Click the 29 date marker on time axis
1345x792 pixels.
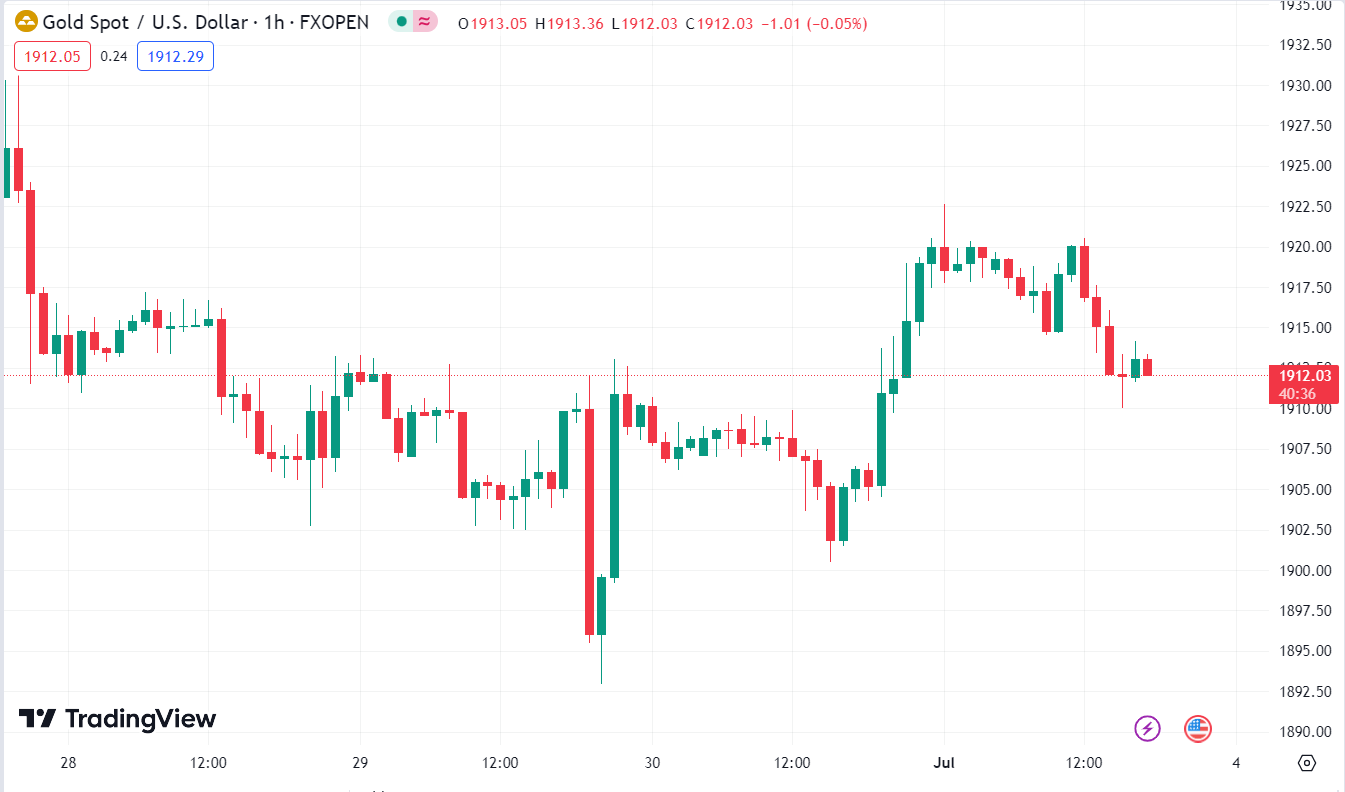[361, 763]
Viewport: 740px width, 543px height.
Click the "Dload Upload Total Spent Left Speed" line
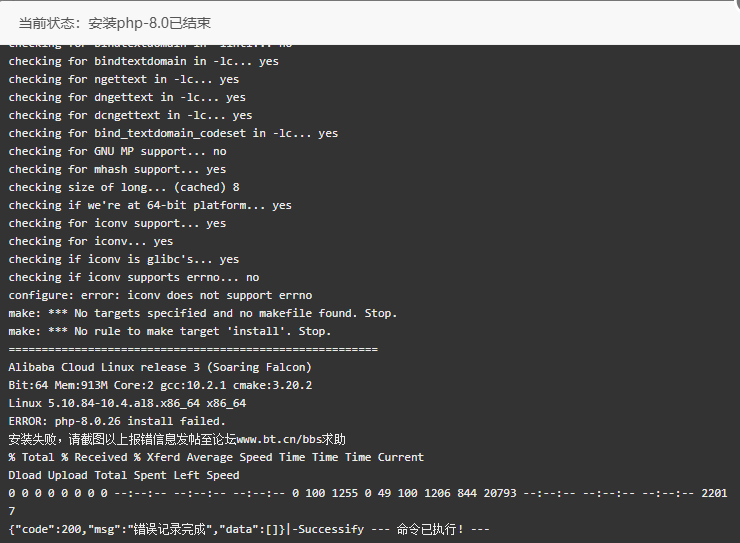(124, 475)
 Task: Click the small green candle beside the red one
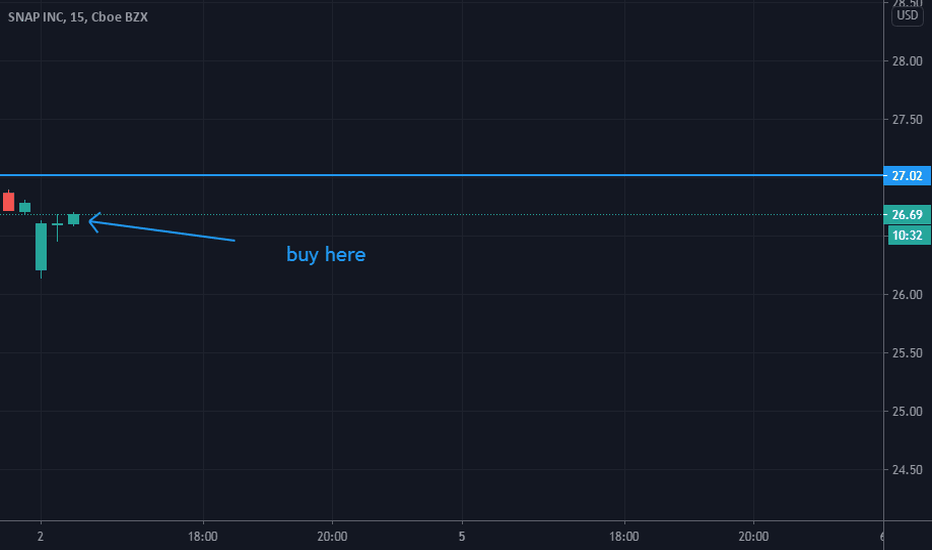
------------------------------------------------------------------------
#### [Work order]
Return the records above exactly, without the pictures.

#### [Task result]
Click the 29 date marker on time axis
1345x792 pixels.
[361, 763]
Viewport: 740px width, 543px height.
Click the "Dload Upload Total Spent Left Speed" line
(124, 475)
 Task: Click the small green candle beside the red one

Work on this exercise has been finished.